We support over 3000 ridders for the Bike MS and have to cover a 60 square mile or so area with only what we can deploy ourselves.We run 3 separate nets for the entire ride and support over 50 vehicles and also use APRS tracking of all of them.
My trailer gets setup 30 miles away from Net Control and provides a UHF link to a cross band full duplex repeater that we built to allow for 2 simultaneous VHF nets to Net Control without needing cans at all.
I have had to use this exact setup in the field during incident response and the practice makes it all much easier to count on for sure.
I ended up in Joplin 2 days after the Tornado and some of the stuff we were tasked with was pretty intense while other things were dull and not challenging at all but each were of equal importance to the job at hand,it does require a certain mindset and commitment to be part of the bigger picture as needed.
I spent 2 days at the back of the FEMA Ice Trailers watching the Ice melt but I also spent weeks convincing folks one at a time that we had enough fresh breakfast for everyone not just the neighbors that they said needed it more than they did.

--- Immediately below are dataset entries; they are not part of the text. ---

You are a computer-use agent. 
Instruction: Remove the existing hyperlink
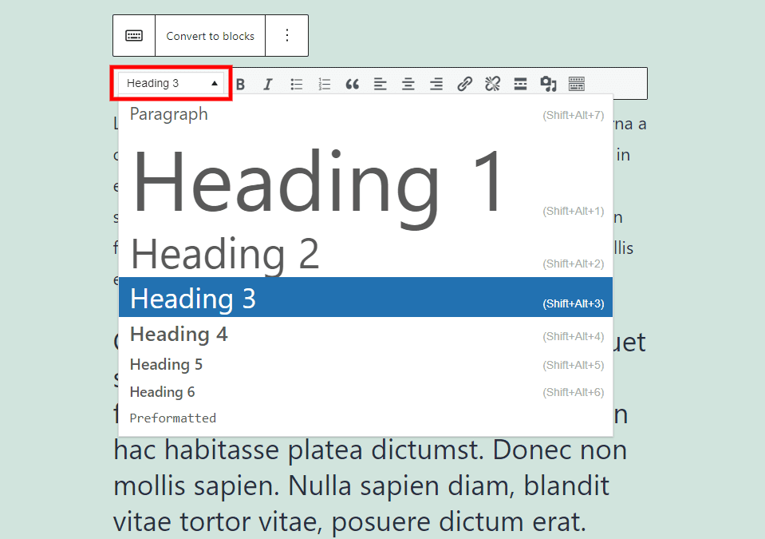[x=492, y=84]

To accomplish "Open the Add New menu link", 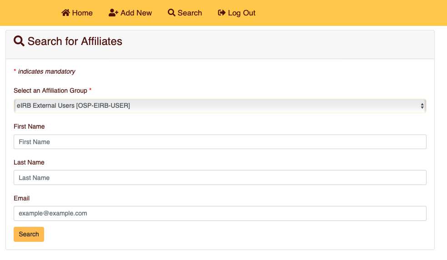I will pos(136,13).
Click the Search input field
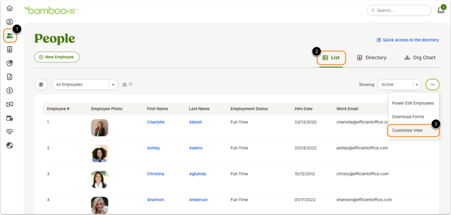 coord(399,11)
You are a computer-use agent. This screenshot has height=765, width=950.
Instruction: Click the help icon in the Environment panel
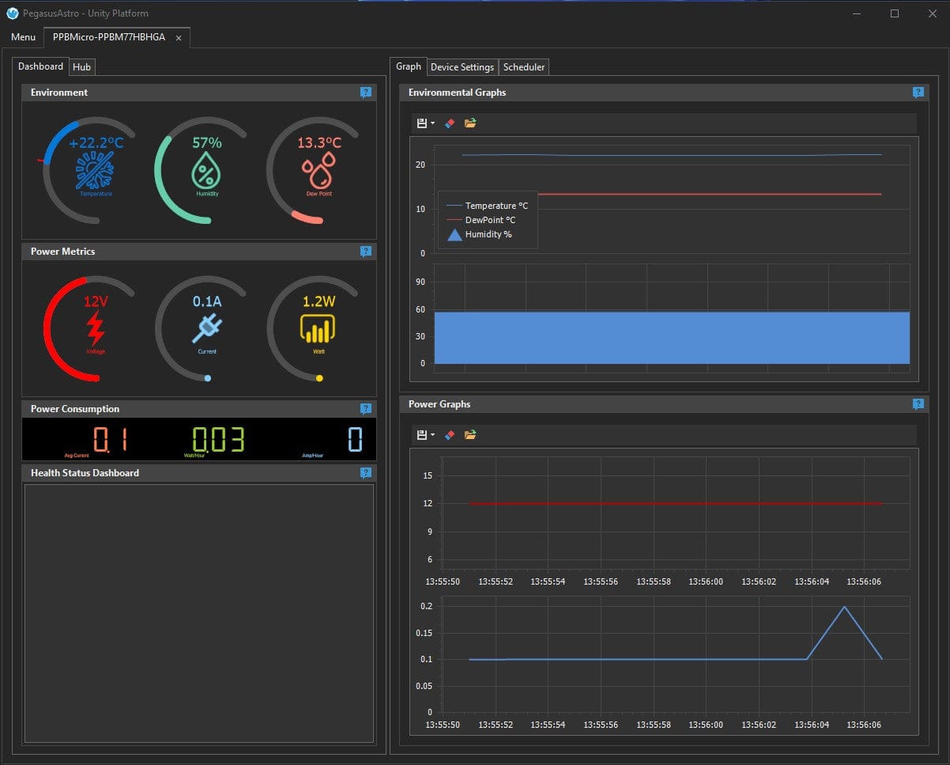click(365, 93)
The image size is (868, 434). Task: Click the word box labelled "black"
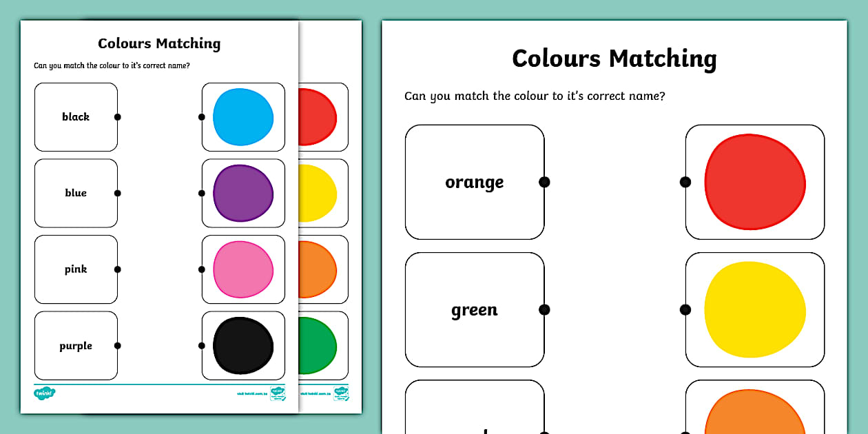pos(76,117)
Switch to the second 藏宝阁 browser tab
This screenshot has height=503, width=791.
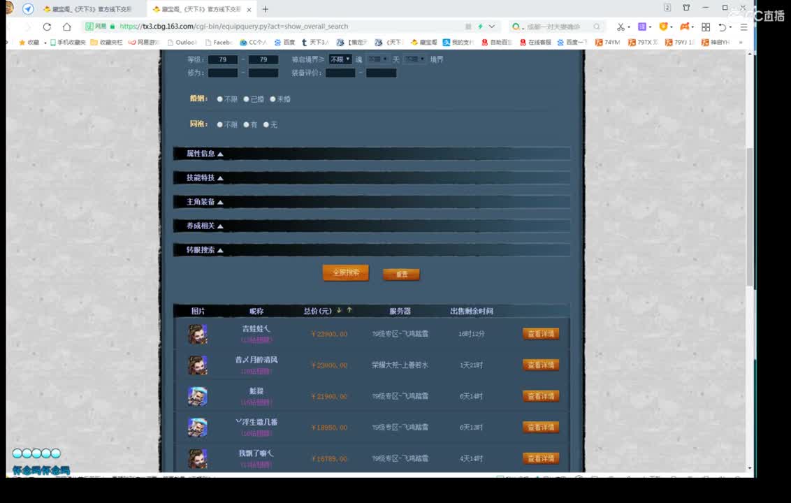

We also slept on pews in a slanted floored church for a few days and while uncomfortable it sure beat the victims that we aided who were sleeping in the roofless cars they were left with outside in the 100 degree Missouri early summer.
I actually felt guilty at first that I could use my air conditioned egg to rest in luxury while this was going on all around me but once I did move into my own bed I was also a lot more useful to everyone else so it can sort of work itself out too.
During the aftermath of Katrina a bunch of our group spent months in Mississippi running 911 services for a county there from VHF Ham rigs until they could get back on their feet. Sleeping on a High School floor and working in jungle like conditions are often just a part of the package but the help it provides can not really be measured and makes the whole effort worth it to me.
As was offered above the most important task is to learn to help without adding to the problem accidentally by just being there and this takes practice for sure.
Originally Posted by John in Santa Cruz
a friend of mine is involved with the local ARES group, they do 2-3 field exercises a year where all the regional HAM clubs coordinate from various sites
i'd suggest finding out what local HAM group is involved with ARES, join them, go to a few of their events and get to know the movers and shakers as those are the ones who count, and go to their ARES exercises, they often last 2-3 days. THEN sign up to be on call...
I know the local ARES was /very/ involved in emergency response coordination during the 1989 Loma Prieta earthquake... many areas around here were without power for a week or more.
edit: ah, here's /our/ local ARES group, Santa Cruz County Amateur Radio Emergency Service (ARES)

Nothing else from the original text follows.